Sinopsis buku Pastor Leo van Beurden
Pastor Leo Van Beurden, OSC
Editor : P.Krismastono Soediro
Penerbit : Unpar Press, Bandung
Cetakan 1 : 2020
Hal. : 300
Lahir 26 Oktober 1942. Temannya
perbah bilang, Leo rugi kamu, lahir tanggal 26. Kelebihan satu hari tanggung
sekali. Bagusnya tgl. 25, banyak berkat. Tapi Leo menjawab, saya tidak akan
mendahului Tuhan di tanggal 24, juga tidak mau menyamai Tuhan di tanggal 25.
Saya mengikuti Tuhan di tanggal 26.
Lahir di desa Kerkdriel, Belanda.
Desa ini sudah lama ada, konon sebelum tahun 800 sudah ada.
Lahir dengan nama sangat Panjang yang
memuat 4 nama orang kudus sekaligus : Leonard Johanes Antonius Maria van
Beurden.
Sejak remaja sebenarnya ia sudah
berada dalam spritualitas OSC, ketika lulus SD ia masuk seminari menengah
Kolese Salib Suci, 40 Km dari kampung. Seminari ini termasuk seminari tertua.
Para seminaris pertama Indonesia juga disekolah di tempat ini tahun 1913.
Mengapa ia ingin jadi pastor,
berasal dari motivasi yang sangat sederhana. Ingin, diterima seperti pastor
yang biasa datang ke rumahnya, saat itu Ibunya, Maria van Kessel, akan
mengeluarkan barang-barang istimewa yang tidak pernah ia lihat sebelumnya untuk
Sang Pastor. Ketika Pastor datang, Leo baru tahu bahwa mereka memiliki koleksi
gelas kristal[1]
Seperti umumnya anak-anak, Leo
juga suka usil. Suatu ketika ia menyirami gadis-gadis (yang menggodanya) dengan
air. Dan air itu adalah air berkat. Sialnya lagi, siramannya justru mengenai
Pastor yang sedang lewat. Anak kelas 3 SD itu lalu diskor 3 bulan sebagai
Misdinar. Kelas 5 SD akhirnya dia dipecat sebagai misdinar, karena membuat ulah
pada saat latihan cium salib menjelang Jumat Agung, ia menirukan suara kentut dengan
mulutnya. (dalam pikiran saya, itu ia
lakukan saat temannya membungkuk mencium salib, lalu ia membuat aksi konyol
yang mengundang tawa teman-temannya). Ia dipecat, namun bertemu dengan pastor
asisten SSCC yang ramah dan menarik. Sehingga di seminari ia tertarik masuk
SSCC, namun pastor kepala menghendakinya masuk OSC. Masuk ke Biara Sint Agatha.
[2]
Motivasi para seminaris banyak
goyah ketika hasil Konsili Vatikan II gencar disosialisasikan.[3]

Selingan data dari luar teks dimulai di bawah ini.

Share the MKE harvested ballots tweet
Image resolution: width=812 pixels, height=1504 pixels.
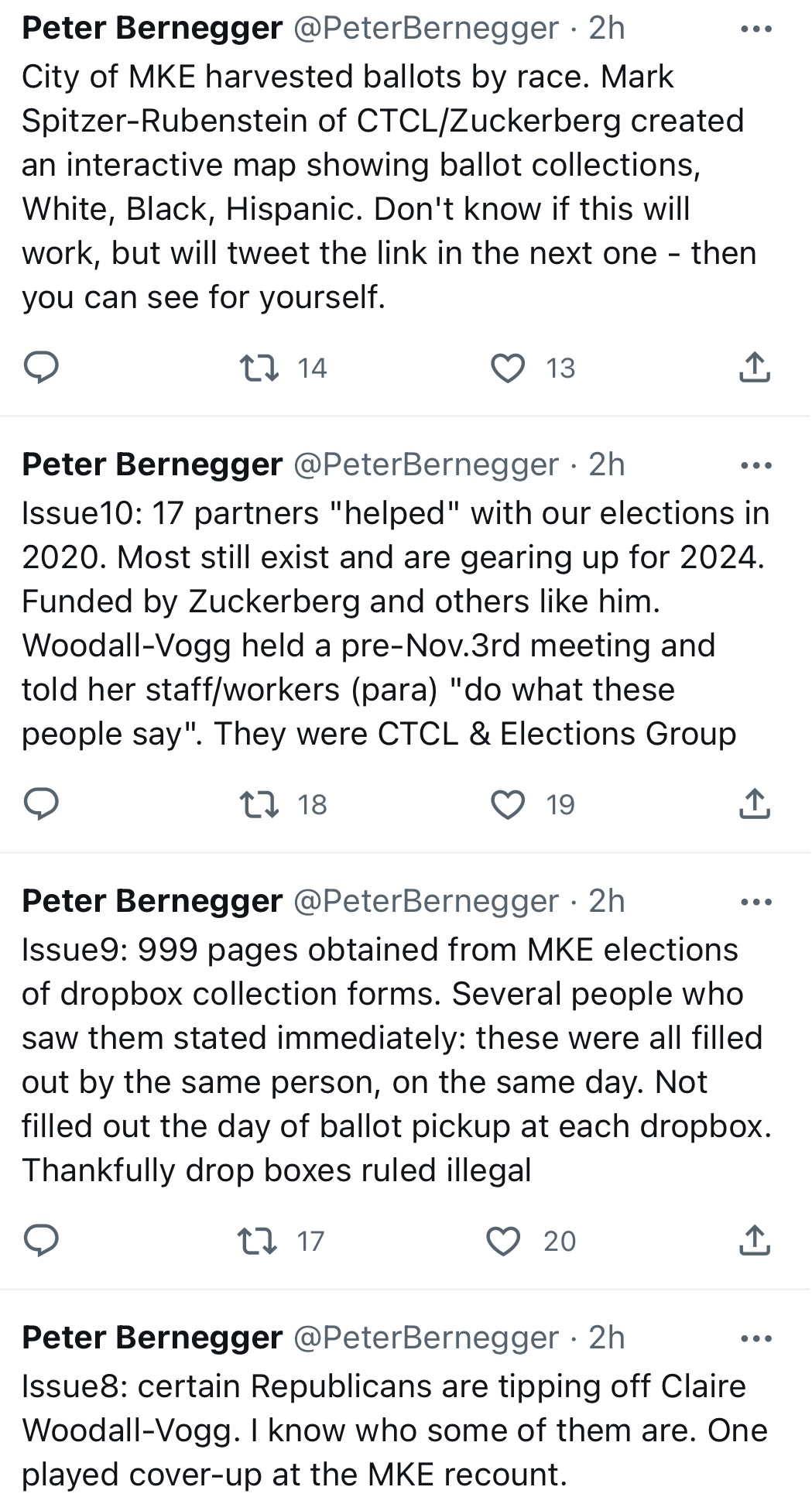click(755, 368)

Dari 21 siswa seminaris hanya 3 yang tersisa. Dan Leo merasa tersinggung,
karena pastor kepala selalu bilang begini kalau ada yang keluar : “Huh, yang
baik-baik malah keluar…” artinya….
Ia ditahbiskan jadi imam tgl. 27
September 1970, persis 2 bulan kemudian 17 Nov, ia terbang ke Indonesia
menggunakan pesawat kecil DC-9[4].
Tiba di Jakarta dan langsung menuju Bandung, tepat di malam takbiran penutupan
bulan puasa. Malam itu ia tidak bisa tidur semalaman, terdengan bunyi dentuman
di mana-mana. Kemudian dia diberitahu itu adalah petasa. Tahun 1995 ia memilih
jadi WNI.
Tugas pertamanya adalah di Stasi
Pamanukan. Daerah yang panas, jalannya berlumpur, sering banjir karena luapan
sungai Cimanuk. Namun tidak butuh waktu lama ia menjadi kerasan. Umat mengenangnya
sebagai Pastor yang suka sekali mengunjungi umat. Ia ramah dan periang.

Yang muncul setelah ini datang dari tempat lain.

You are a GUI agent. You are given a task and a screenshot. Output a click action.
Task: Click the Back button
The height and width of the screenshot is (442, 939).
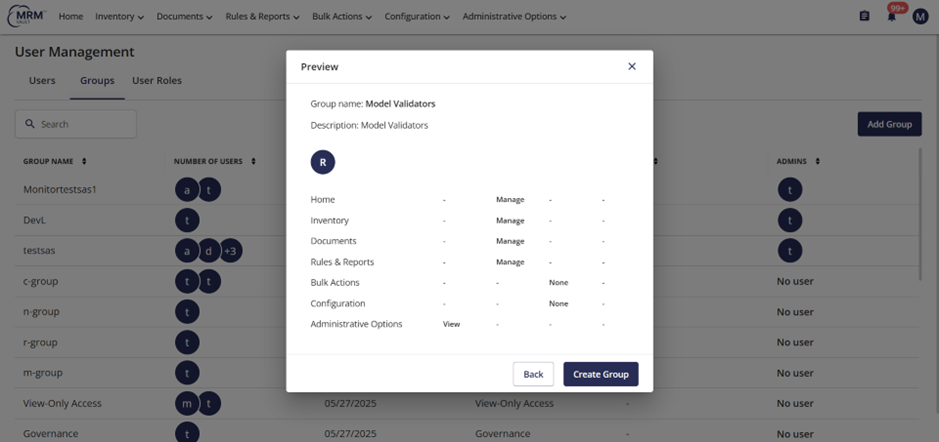pyautogui.click(x=533, y=374)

Tugas kedua adalah mendampingi
para Frater di Biara Pandu. Tugas yang cukup berat baginya, terutama karena
merasa belum bisa menjadi teladan religious. Ia melayani di Gereja Pandu, dan
memperlihatkan bakatnya dibidang organisasi dan seni. Ia menghidupkan koor-koor
di lingkungan. Misa jadi semarak, karena tiap lingkungan memiliki kelompok koor
yang bergantian bertugas tiap jadwal misa, termasuk kelompok mudika.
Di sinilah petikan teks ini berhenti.